Republican Madison County Board Chair Kurt Prenzler, left, is being challenged by Madison County Treasurer Chris Slusser, right, in the GOP primary for the seat.
Belleville News-Democrat
Republican Madison County Board Chair Kurt Prenzler, left, is being challenged by Madison County Treasurer Chris Slusser, right, in the GOP primary for the seat.

Editor's note: This story was originally published by the Belleville News-Democrat.

It’s not unusual for candidates to wage war on members of their own party during primary elections, but in the Madison County Board chairman’s race, bullets are flying at close range.

Incumbent Kurt Prenzler and challenger Chris Slusser, who now serves as county treasurer, work in offices on the same floor of the same building in Edwardsville, walk the same halls, attend the same meetings and deal with many of the same people every day.
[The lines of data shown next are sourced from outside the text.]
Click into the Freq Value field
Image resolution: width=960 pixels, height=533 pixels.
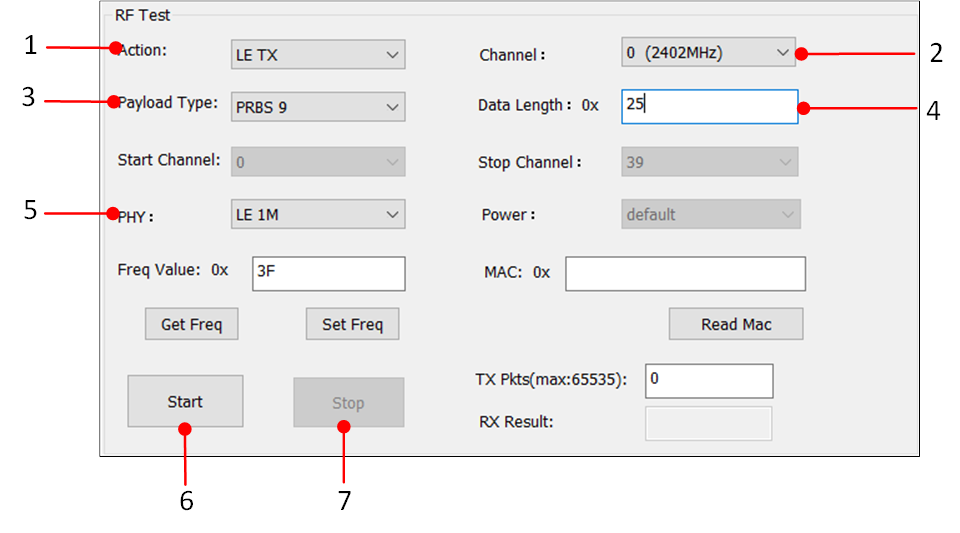coord(328,273)
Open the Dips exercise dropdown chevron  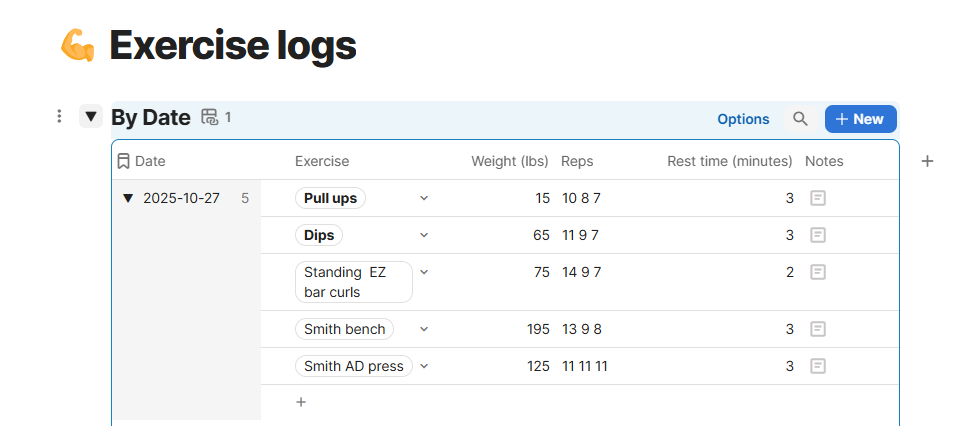tap(424, 235)
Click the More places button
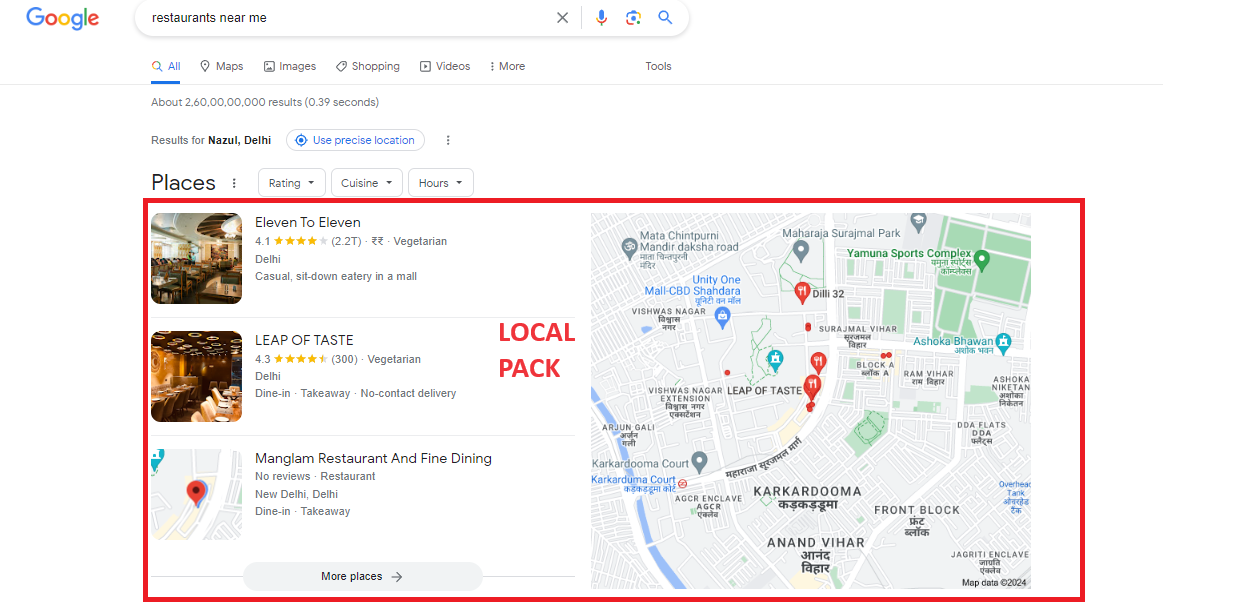1235x604 pixels. (x=362, y=576)
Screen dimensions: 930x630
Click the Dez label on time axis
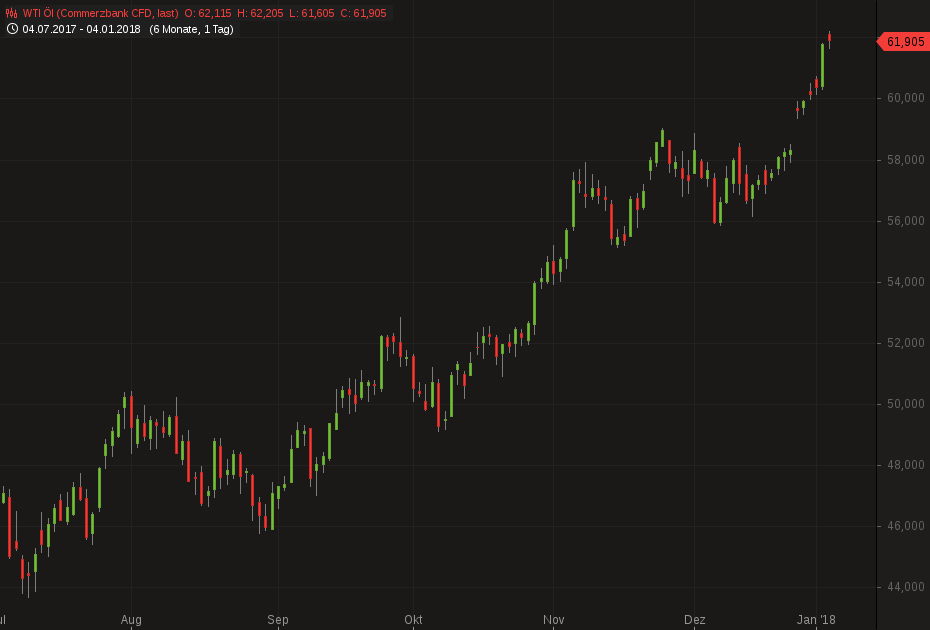point(694,620)
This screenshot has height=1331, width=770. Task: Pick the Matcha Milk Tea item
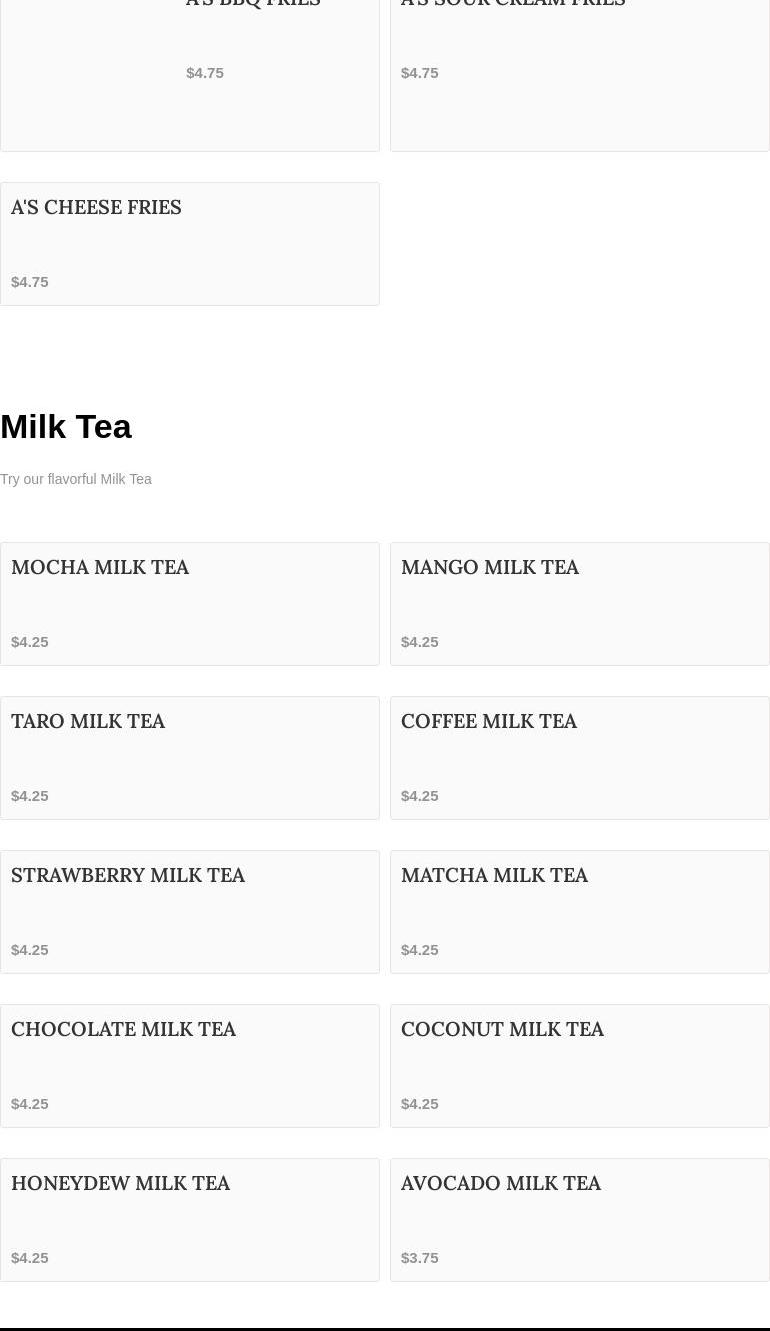point(580,912)
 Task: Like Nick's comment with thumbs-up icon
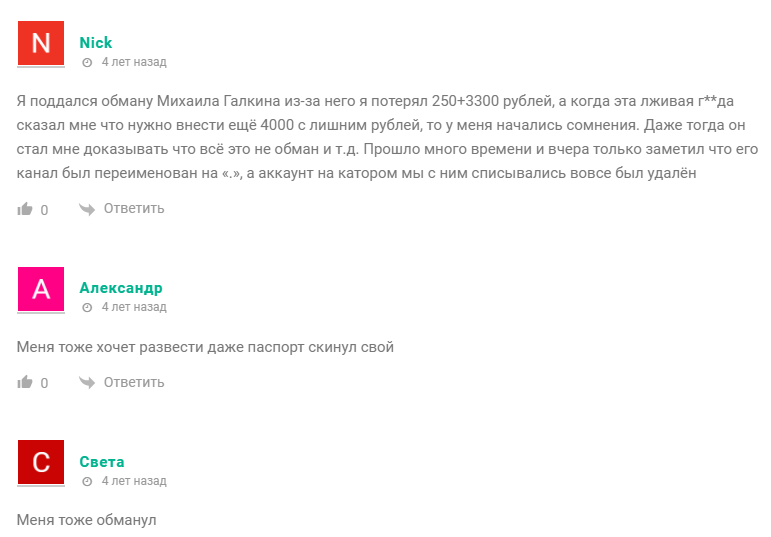[x=25, y=210]
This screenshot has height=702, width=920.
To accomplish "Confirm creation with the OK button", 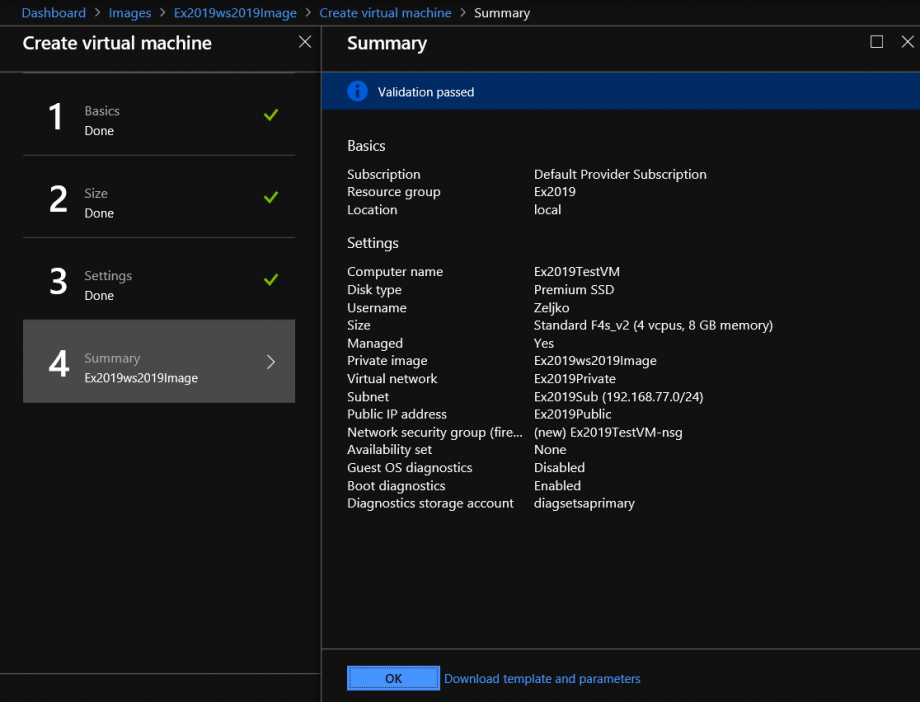I will point(393,678).
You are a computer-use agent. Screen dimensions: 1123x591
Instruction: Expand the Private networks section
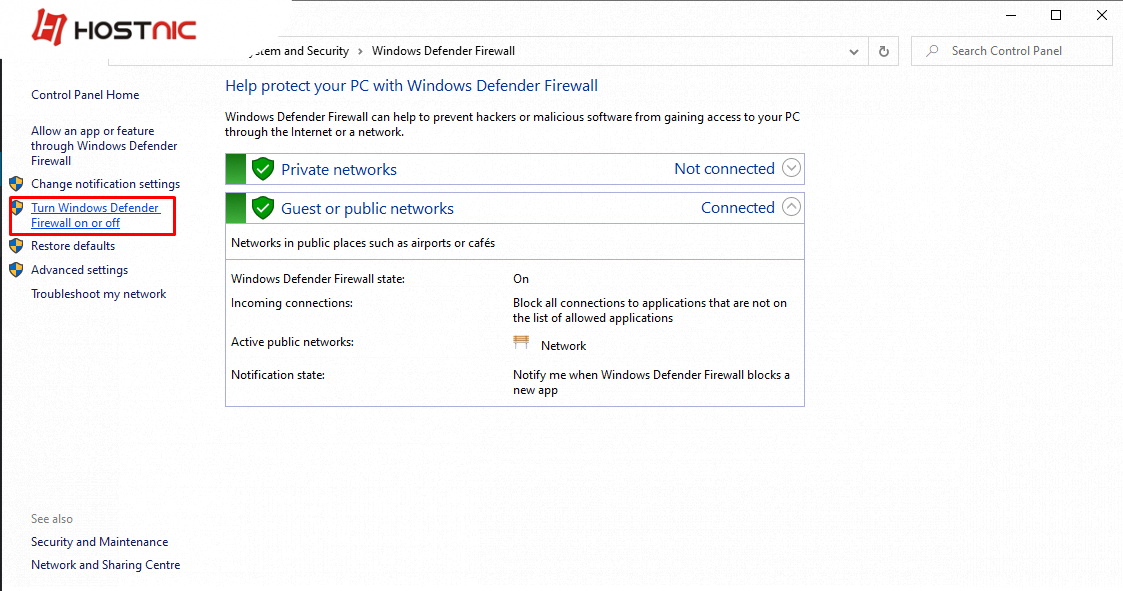tap(791, 168)
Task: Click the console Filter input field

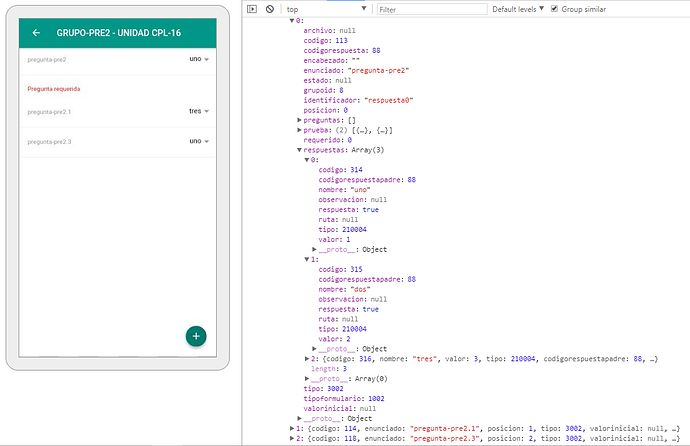Action: pos(430,9)
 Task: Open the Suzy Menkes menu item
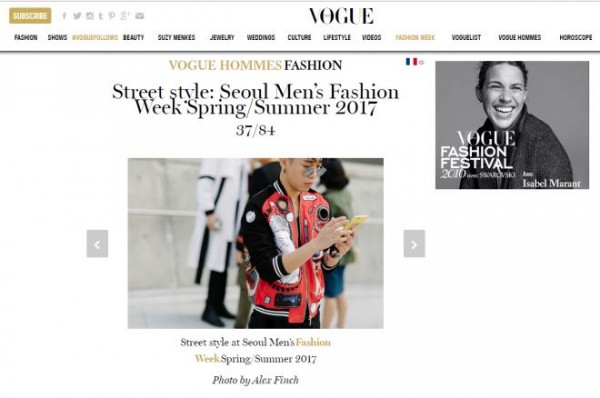click(x=176, y=38)
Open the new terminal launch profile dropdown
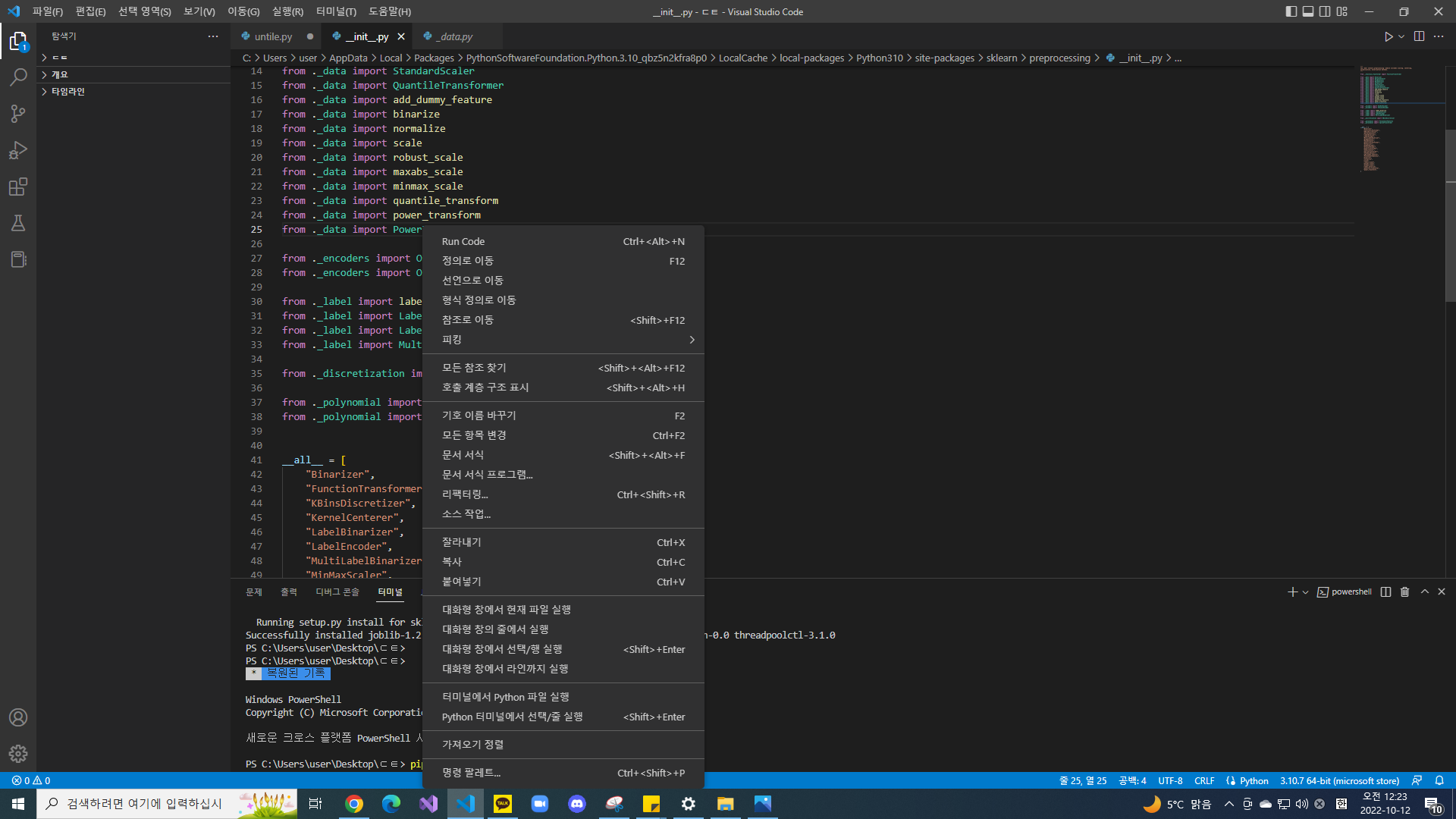Image resolution: width=1456 pixels, height=819 pixels. click(1305, 592)
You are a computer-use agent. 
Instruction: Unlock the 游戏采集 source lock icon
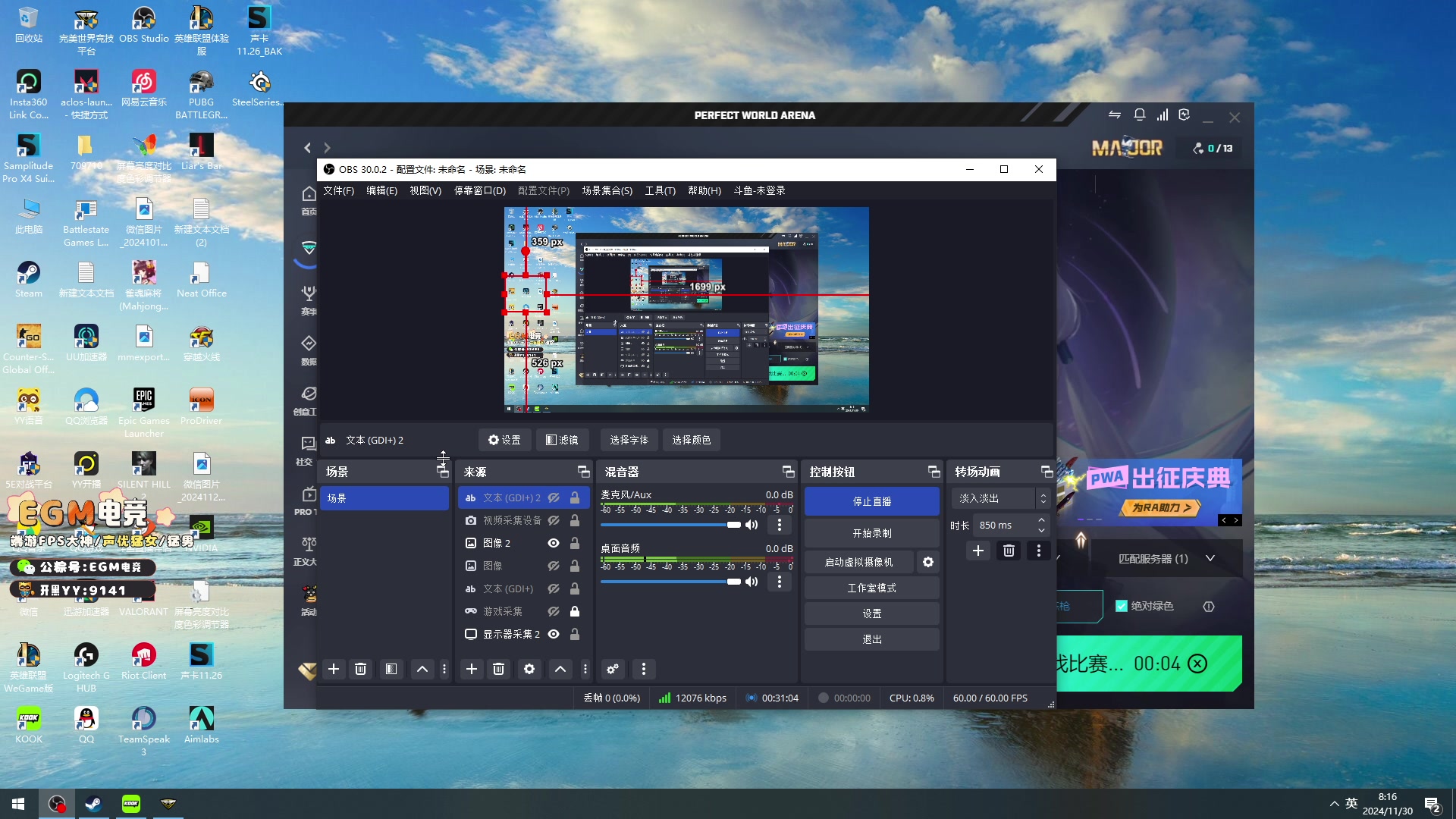[x=575, y=611]
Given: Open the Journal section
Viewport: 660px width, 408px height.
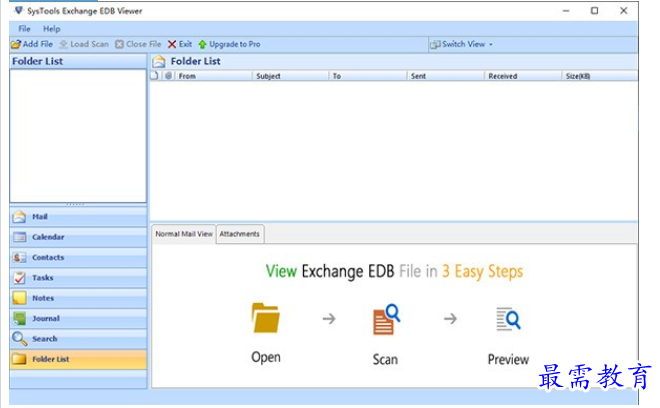Looking at the screenshot, I should [x=45, y=319].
They were once Republican allies. Slusser supported Prenzler in his successful bids to become treasurer in 2010 and 2014, and Prenzler appointed Slusser to replace him in 2016, when Prenzler was elected board chairman.

But in recent months, both campaigns have leveled sharp criticism at the other, including claims of incompetency, corruption, dishonesty and political “dirty tricks.” The primary election is March 19.

“Kurt has lost his way, especially in the last four or five years,” Slusser said. “He hired some really bad people for key positions in his administration. They were engaged in wrongdoing and not showing up for work or doing their jobs, and he wasn’t holding them accountable.”

Slusser, 46, of Wood River, said Prenzler has failed to keep board members informed, encouraged people to harass them, created chaos and controversy at meetings, caused turnover among employees and focused more on activist issues than the administrative job taxpayers are paying him to do.

Slusser said he enjoys being treasurer and wouldn’t leave that position if fellow Republicans hadn’t asked him to run and stop the “craziness.” All Republican countywide elected officials have endorsed him.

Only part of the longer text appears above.